PDA

View Full Version : Chinese Carrier Aviation Makes it to 1945



BrendenF11
11-26-2012, 11:11 PM
I loved the title :D .


Chinese Carrier Aviation Makes it to 1945

by Ward Carroll on November 26, 2012




An AP story at Military​.com reports that the Chinese Navy has successfully landed one of their J-15 (the carrierized version of the Su-33) aboard the Liaoning aircraft carrier.

We here at DT figure there are two ways of looking at this development: You can say that this proves the threat in the Pacific Rim is real and the defense budget needs to be adjusted accordingly, which means a shift from a ground war focus back to the good ol’ days of wars at sea.

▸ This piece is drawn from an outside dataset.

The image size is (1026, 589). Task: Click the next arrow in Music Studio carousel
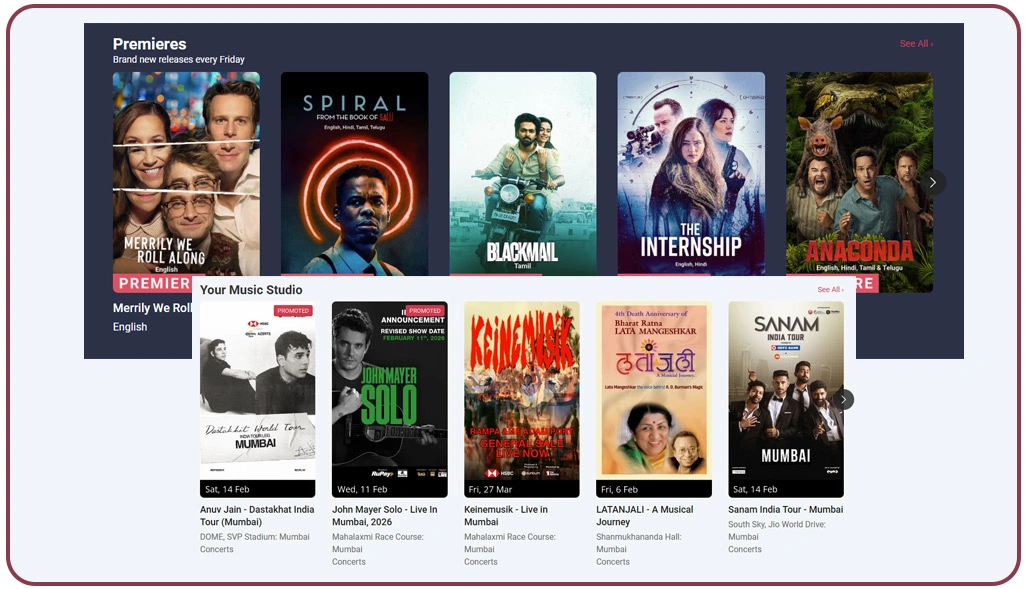(x=843, y=399)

OR you could say that all the Chinese have done is land a jet on a carrier, something the Brits first did on December 3, 1945. Now launch and recover 35 well-armed aircraft per cycle around the clock for three or four days. And then add another carrier or two in the AOR and try to make the airwings play nice together.

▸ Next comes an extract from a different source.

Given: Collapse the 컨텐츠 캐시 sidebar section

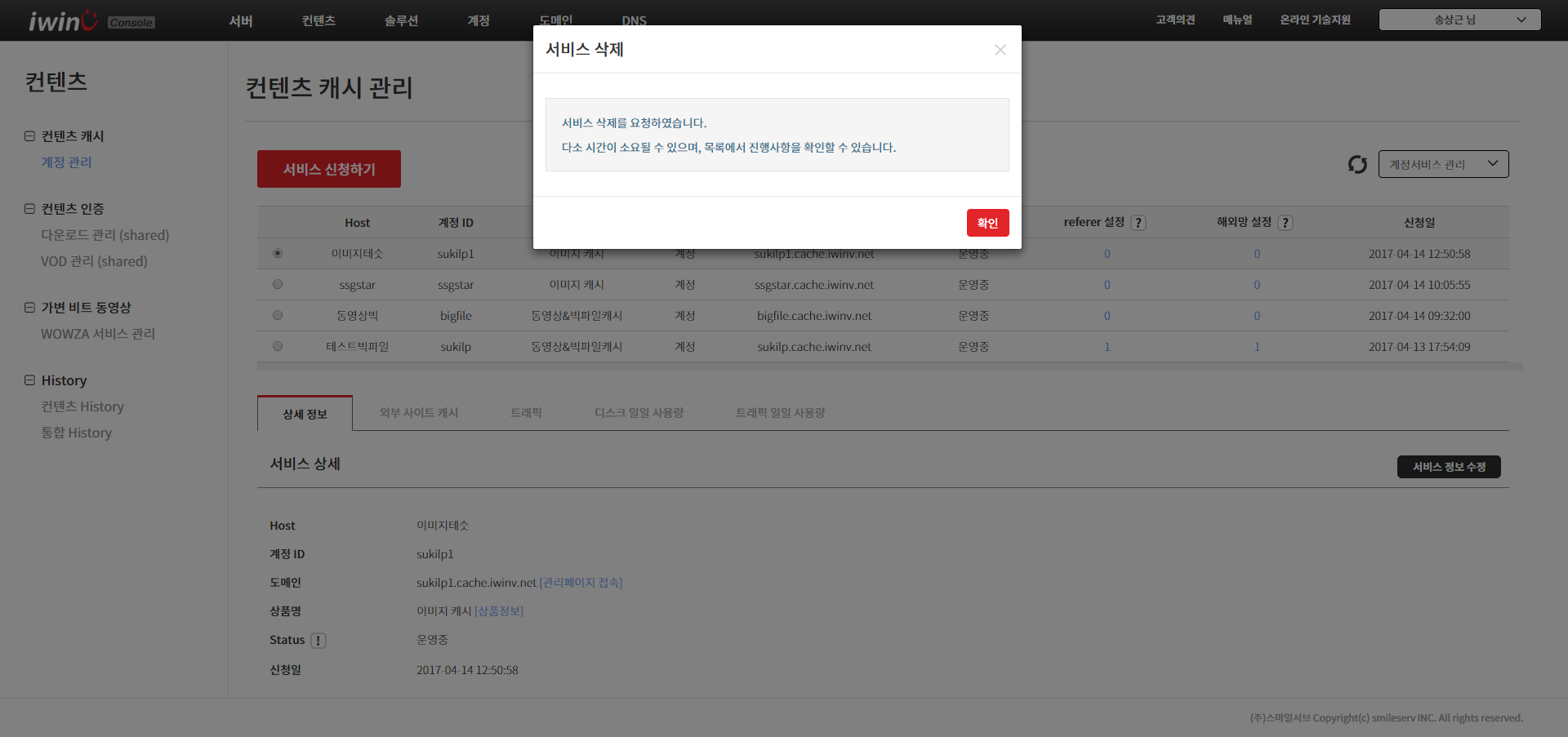Looking at the screenshot, I should point(29,136).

Remember — although the economics are different — the navies of the former Soviet Union all attempted to embrace convential carrier operations in the late ‘90s. The net-net of their efforts was a fundamental understanding that flying off of the boat is harder than it looks — and it looks hard. As a result they sold one of their carriers to another country — China.
.

Read more: http://defensetech.org/2012/11/26/chinese-carrier-aviation-makes-it-to-1945/#ixzz2DOArT7QO
Defense.org

touriste
11-27-2012, 09:48 AM
research in the Chinese defense technology should not be very High.

can see in their "new" prototypes that China is the country of the copy.:roleyes:

MadeInRu
11-27-2012, 11:49 AM
Brenden, mate. I can't take this article serious simply because there were no Soviets by the late 90s ;) And Russia never sold that carrier either. It was a Ukrainian business dude who sold it for cheap shit.

BrendenF11
11-27-2012, 12:33 PM
Brenden, mate. I can't take this article serious simply because there were no Soviets by the late 90s ;) And Russia never sold that carrier either. It was a Ukrainian business dude who sold it for cheap shit.

Well you should, I think the author would agree with you that there was no Soviet Union in the late 90's. That is why the author said, "the navies of the former Soviet Union" ie Russia, Ukraine, etc etc. Hence the rest of the article states that one of those former soviet union states sold the carrier to China. :)


The carrier is old Soviet junk, Russians are not famed for their ship building expertise, and it will fair just about as well as a T-72 does against an Abrams. Mad props to those Chineese pilots for catching up to what the west achieved 60 some years ago.

MickDonalds
11-27-2012, 12:35 PM
Hey you landed a plane on a boat! Now do it with no lights in stormy weather, like our grandfathers were doing in the Pacific Theater back in the 1940's with no computers or high-speed technology.